Many dwarf forms of Chinese Juniper have been developed from natural hybrids of Juniperus chinensis with J. sabina. Such hybrids ideally the only junipers labeled as Juniperus x. media, although such hybrids are very occasionally sold as varieties of J. x pfitzeriana, apparently under the assumption that most were bred out from an old standard variety, 'Pfitzeriana.'

Both species are native of a very large expanse of China & Mongolia, where intermediate hybrids occur in nature. A pure, wild J. chinensis is an upright tree to seventy feet, though with dwarf forms. J. sabina begins as a shrub with many variant forms. The Savin Juniper has an acrid musky odor if the foliage is bruised, & by this pungeance J. x media cultivars can be recognized as distinct from other J. chinensis varieties & hybrids.

'Winter Gold' is one such hybrid. There are about a dozen of this juniper at a property I've helped with additional garden planning, design, & maintenance. 'Winter Gold' is so-named because of its tendency in winter to develop yellow-green or golden highlights & tips. It prefers full sun & will not have the golden feature if placed in partial shade.

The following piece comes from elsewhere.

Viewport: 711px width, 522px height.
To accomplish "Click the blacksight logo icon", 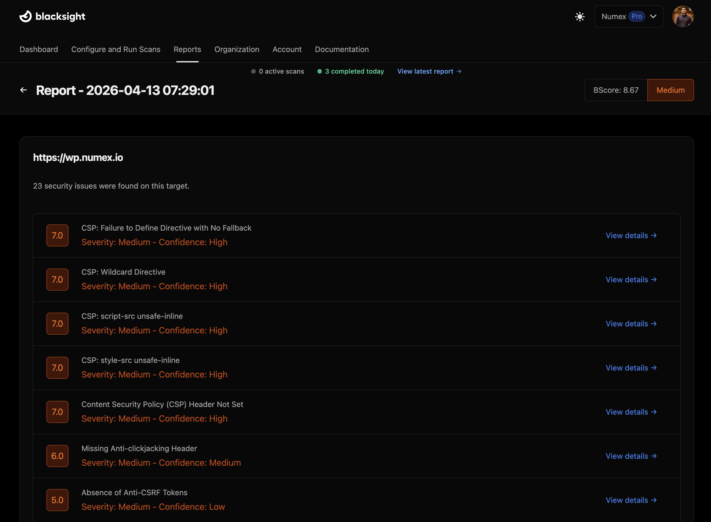I will 26,16.
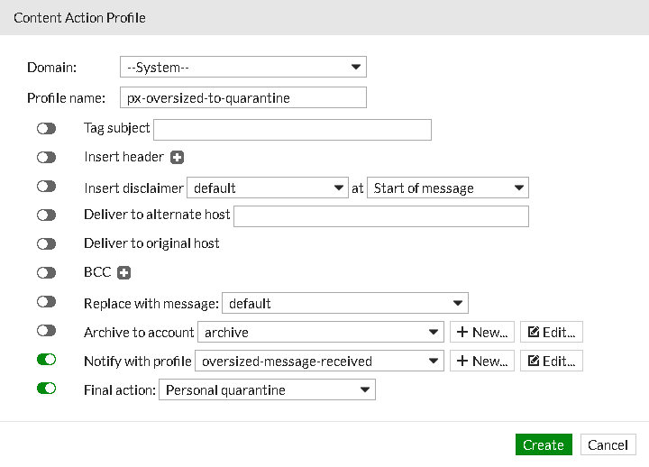Screen dimensions: 649x467
Task: Click the plus icon next to BCC
Action: click(x=124, y=272)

In keeping with other junipers, it thrives in a wide range of soils & conditions & is very cold-hardy, suitable to USDA zones 4 through 8. Junipers need to be regularly watered their first year, then become drought-tolerant thereafter. Still, to have ideal specimens with the nicest foliage, their drought tolerance oughtn't be too radically tested at high summer. It looks its best in evenly moist well-drained soil, though excess moisture can be more harmful than droughtiness, being susceptible to juniper blight in damp conditions.

Because 'Winter Gold' has in the last few years become less common in the nursery trade, a rumor spread that it is synonymous with 'Gold Coast.' Of the many specimens I've seen to compare, they are not the same. 'Winter Gold' is prostrate & forms an extremely tidy circle of limbs that nearly take on the appearance of huge fern fronds; it can become almost a perfect bowl, & looks rather formal. 'Gold Coast' by contrast has lacier foliage, with more upright bits that become horizontally tiered for a flat top (without the "bowl"), grows taller by a foot, is more hedgeable, more reliably gold-tipped, & not nearly as formal in shape. 'Gold Coast' is actually a trademark name rather than a cultivar; its cultivar name is 'Monson' & is an dwarf form of that much toller old standard, 'Pfitzeriana Aurea.'

Most Chinese junipers have both juvenile & adult foliage, the juvenile needles giving shrubs a furry look. But 'Winter Gold' does not have the juvenile foliage. This lends to its formal appearance & it looks mature even as a dwarf of only a foot or two tall, sweeping to four or five feet wide.